STUDY MATERIAL START
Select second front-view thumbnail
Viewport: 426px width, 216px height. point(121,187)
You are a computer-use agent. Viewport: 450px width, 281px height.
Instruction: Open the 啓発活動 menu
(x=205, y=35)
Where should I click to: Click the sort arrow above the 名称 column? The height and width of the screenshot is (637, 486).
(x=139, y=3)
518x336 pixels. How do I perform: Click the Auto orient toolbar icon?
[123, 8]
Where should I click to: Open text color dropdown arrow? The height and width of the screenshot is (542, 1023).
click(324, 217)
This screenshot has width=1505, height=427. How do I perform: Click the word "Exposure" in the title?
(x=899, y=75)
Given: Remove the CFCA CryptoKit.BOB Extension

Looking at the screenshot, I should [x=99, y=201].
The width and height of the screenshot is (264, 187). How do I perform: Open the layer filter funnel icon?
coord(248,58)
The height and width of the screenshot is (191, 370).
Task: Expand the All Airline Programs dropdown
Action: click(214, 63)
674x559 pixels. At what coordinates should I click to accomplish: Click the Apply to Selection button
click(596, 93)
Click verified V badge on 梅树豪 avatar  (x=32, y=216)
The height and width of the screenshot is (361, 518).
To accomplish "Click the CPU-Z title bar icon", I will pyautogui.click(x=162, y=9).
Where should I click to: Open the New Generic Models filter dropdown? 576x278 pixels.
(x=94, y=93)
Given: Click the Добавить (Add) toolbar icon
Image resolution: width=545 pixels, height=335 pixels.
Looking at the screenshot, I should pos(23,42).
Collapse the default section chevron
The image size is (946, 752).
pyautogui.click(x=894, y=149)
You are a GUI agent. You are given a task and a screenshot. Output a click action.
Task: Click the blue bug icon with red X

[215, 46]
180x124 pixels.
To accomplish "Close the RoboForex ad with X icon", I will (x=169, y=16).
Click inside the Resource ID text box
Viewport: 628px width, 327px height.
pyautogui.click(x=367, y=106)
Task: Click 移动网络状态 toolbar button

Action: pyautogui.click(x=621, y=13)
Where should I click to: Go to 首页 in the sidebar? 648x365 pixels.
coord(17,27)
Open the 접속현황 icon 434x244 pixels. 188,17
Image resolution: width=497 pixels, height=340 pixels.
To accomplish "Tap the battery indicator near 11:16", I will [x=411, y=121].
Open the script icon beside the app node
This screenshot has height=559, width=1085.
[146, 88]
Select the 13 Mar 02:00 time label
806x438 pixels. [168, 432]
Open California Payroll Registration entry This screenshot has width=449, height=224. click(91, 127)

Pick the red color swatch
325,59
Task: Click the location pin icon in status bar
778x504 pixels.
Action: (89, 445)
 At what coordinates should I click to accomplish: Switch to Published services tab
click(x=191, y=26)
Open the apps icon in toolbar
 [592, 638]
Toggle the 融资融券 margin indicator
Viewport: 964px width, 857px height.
STUDY MATERIAL END
_TASK REQUIREMENTS:_ Transcribe, exactly and without additions, the lines of the records above, beginning with the line that contains "674x559 pixels. At" and ending with the line that contains "The height and width of the screenshot is (361, 518).", both included.

_TASK ANSWER:_
674x559 pixels. At what coordinates should I click to accomplish: Click the Apply to Selection button
click(596, 93)
Click verified V badge on 梅树豪 avatar  (x=32, y=216)
The height and width of the screenshot is (361, 518).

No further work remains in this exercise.